The data:
Segment Open

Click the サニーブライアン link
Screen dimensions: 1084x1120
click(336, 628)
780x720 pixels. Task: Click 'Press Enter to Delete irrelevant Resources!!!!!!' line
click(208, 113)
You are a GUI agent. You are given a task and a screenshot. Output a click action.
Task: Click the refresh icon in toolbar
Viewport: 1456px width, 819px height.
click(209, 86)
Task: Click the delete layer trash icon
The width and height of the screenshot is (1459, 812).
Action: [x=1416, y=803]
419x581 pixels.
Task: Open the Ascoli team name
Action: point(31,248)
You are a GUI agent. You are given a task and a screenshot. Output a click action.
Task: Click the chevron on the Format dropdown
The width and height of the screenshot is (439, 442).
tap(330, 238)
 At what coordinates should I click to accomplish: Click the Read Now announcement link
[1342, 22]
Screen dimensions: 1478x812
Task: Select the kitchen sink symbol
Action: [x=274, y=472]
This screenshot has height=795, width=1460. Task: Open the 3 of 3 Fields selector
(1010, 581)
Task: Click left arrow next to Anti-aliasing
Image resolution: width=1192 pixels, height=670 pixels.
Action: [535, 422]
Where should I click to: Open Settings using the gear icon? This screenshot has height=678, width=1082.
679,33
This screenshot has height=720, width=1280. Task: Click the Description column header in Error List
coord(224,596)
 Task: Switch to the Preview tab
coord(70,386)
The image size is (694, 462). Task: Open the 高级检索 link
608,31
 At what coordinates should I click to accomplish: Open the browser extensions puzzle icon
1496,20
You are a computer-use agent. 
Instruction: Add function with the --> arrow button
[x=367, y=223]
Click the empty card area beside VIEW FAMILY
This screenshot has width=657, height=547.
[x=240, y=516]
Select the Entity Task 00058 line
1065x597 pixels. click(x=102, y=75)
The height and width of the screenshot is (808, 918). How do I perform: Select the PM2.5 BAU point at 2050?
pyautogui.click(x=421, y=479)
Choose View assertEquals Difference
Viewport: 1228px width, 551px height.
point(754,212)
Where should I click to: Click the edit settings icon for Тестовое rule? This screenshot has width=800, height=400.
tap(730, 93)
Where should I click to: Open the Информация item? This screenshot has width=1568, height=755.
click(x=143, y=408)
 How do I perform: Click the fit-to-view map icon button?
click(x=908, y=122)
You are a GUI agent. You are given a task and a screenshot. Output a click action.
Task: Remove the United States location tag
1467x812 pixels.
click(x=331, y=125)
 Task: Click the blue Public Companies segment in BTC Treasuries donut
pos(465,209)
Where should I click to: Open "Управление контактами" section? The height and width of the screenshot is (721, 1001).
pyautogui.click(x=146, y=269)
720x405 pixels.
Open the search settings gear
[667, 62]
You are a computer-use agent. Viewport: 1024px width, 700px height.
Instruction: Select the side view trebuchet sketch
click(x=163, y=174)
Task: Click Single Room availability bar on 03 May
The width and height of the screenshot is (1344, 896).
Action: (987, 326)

Segment Closed

Would you reproduce all of the data exactly, without a single alteration?

Answer space:
Click the サニーブライアン link
Screen dimensions: 1084x1120
click(336, 628)
780x720 pixels. Task: Click 'Press Enter to Delete irrelevant Resources!!!!!!' line
click(208, 113)
You are a GUI agent. You are given a task and a screenshot. Output a click action.
Task: Click the refresh icon in toolbar
Viewport: 1456px width, 819px height.
click(209, 86)
Task: Click the delete layer trash icon
The width and height of the screenshot is (1459, 812).
Action: [x=1416, y=803]
419x581 pixels.
Task: Open the Ascoli team name
Action: point(31,248)
You are a GUI agent. You are given a task and a screenshot. Output a click action.
Task: Click the chevron on the Format dropdown
The width and height of the screenshot is (439, 442).
tap(330, 238)
 At what coordinates should I click to accomplish: Click the Read Now announcement link
[1342, 22]
Screen dimensions: 1478x812
Task: Select the kitchen sink symbol
Action: [x=274, y=472]
This screenshot has height=795, width=1460. Task: Open the 3 of 3 Fields selector
(1010, 581)
Task: Click left arrow next to Anti-aliasing
Image resolution: width=1192 pixels, height=670 pixels.
Action: [535, 422]
Where should I click to: Open Settings using the gear icon? This screenshot has height=678, width=1082.
679,33
This screenshot has height=720, width=1280. Task: Click the Description column header in Error List
coord(224,596)
 Task: Switch to the Preview tab
coord(70,386)
The image size is (694, 462). Task: Open the 高级检索 link
608,31
 At what coordinates should I click to accomplish: Open the browser extensions puzzle icon
1496,20
You are a computer-use agent. 
Instruction: Add function with the --> arrow button
[x=367, y=223]
Click the empty card area beside VIEW FAMILY
This screenshot has width=657, height=547.
[x=240, y=516]
Select the Entity Task 00058 line
1065x597 pixels. click(x=102, y=75)
The height and width of the screenshot is (808, 918). How do I perform: Select the PM2.5 BAU point at 2050?
pyautogui.click(x=421, y=479)
Choose View assertEquals Difference
Viewport: 1228px width, 551px height.
point(754,212)
Where should I click to: Click the edit settings icon for Тестовое rule? This screenshot has width=800, height=400.
tap(730, 93)
Where should I click to: Open the Информация item? This screenshot has width=1568, height=755.
click(x=143, y=408)
 How do I perform: Click the fit-to-view map icon button?
click(x=908, y=122)
You are a GUI agent. You are given a task and a screenshot. Output a click action.
Task: Remove the United States location tag
1467x812 pixels.
click(x=331, y=125)
 Task: Click the blue Public Companies segment in BTC Treasuries donut
pos(465,209)
Where should I click to: Open "Управление контактами" section? The height and width of the screenshot is (721, 1001).
pyautogui.click(x=146, y=269)
720x405 pixels.
Open the search settings gear
[667, 62]
You are a computer-use agent. Viewport: 1024px width, 700px height.
Instruction: Select the side view trebuchet sketch
click(x=163, y=174)
Task: Click Single Room availability bar on 03 May
The width and height of the screenshot is (1344, 896).
Action: (987, 326)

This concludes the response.